13 August, 2007

Let the Harvest Begin

I love August. Temperatures more to my liking won't being until next month but it's the beginning of harvest time. Corn is picked – the sweetest of the sweet. The kind of stuff you'd kill for during the long winter months when the corn you find tastes like wilted cardboard. You've got a small window on blueberries and you know fresh raspberries & cranberries will be coming your way anon. Squash is available and all manner of gourds ready themselves for your pleasure. I have been listening to an audiobook by Anthony Bourdain wherein he travels the world and eats. He goes to a few fancy restaurants but most of his tales are about hanging out with the salt of the earth. The biggest refrain of the book is the word "fresh". He says it a million times over the course of five CDs. Bourdain visits folks who live near their food sources so vegetables are picked that morning and a pig is slaughtered for dinner that night. Pursuant to this and a previous post of mine, The Dulcinea, M., and myself hopped in the car yesterday and zipped up to Poynette for a visit to Lapacek's Orchard.

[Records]

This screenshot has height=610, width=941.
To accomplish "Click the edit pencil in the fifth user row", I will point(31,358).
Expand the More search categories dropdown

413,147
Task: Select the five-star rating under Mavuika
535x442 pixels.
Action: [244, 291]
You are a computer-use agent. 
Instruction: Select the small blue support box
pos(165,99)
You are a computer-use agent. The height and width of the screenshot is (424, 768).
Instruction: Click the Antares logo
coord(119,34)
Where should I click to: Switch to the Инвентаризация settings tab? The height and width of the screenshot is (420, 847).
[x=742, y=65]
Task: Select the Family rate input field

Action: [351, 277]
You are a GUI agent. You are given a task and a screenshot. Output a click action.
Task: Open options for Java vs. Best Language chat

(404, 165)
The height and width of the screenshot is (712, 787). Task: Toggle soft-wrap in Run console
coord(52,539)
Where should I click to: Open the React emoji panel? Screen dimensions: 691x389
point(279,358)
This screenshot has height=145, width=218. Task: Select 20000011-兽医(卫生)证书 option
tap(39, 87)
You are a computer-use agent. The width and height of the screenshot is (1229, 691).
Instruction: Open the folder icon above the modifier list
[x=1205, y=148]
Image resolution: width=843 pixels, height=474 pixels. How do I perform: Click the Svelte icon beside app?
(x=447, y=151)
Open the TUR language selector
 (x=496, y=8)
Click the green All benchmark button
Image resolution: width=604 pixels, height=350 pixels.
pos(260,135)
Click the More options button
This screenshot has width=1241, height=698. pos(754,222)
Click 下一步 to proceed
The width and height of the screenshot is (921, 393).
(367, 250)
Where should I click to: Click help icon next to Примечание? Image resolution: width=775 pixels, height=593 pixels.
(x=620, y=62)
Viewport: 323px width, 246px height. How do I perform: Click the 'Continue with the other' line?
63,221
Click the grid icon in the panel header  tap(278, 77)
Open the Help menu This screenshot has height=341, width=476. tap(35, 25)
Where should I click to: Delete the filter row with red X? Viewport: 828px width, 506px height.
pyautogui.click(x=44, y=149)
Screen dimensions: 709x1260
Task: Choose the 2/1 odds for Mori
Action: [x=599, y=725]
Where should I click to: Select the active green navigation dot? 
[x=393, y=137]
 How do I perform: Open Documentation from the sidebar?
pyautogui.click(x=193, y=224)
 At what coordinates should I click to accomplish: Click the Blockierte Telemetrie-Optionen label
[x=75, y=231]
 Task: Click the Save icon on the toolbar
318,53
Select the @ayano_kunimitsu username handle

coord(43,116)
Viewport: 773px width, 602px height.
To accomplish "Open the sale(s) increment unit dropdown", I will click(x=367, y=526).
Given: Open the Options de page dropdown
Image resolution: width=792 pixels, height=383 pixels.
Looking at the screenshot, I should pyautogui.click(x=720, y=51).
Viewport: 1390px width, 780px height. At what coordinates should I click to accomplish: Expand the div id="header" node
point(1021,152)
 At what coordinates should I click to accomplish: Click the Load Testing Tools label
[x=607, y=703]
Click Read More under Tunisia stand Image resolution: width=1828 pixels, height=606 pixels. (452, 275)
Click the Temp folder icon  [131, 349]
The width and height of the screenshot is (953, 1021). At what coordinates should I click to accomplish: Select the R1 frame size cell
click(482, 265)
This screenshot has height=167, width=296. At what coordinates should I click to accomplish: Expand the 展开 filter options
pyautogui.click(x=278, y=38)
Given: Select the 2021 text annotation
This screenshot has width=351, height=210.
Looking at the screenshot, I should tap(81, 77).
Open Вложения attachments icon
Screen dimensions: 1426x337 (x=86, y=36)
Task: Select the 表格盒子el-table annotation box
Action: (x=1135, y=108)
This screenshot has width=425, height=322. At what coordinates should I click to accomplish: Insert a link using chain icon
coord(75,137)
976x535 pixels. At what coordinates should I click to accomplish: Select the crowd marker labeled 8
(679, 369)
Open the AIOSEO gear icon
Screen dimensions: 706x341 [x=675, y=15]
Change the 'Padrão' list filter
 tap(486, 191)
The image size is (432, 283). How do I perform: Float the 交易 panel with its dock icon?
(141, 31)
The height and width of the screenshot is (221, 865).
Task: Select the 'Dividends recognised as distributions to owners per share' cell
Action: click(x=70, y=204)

PROBLEM REQUIREMENTS —
Answer these questions using the harvest post:
(a) Which word does the post call the biggest refrain of the audiobook?
(b) Over how many CDs does that audiobook run?
(c) Which orchard did the writer visit, and in what town?

THE RESULT —
(a) "Fresh"
(b) Five
(c) Lapacek's Orchard, in Poynette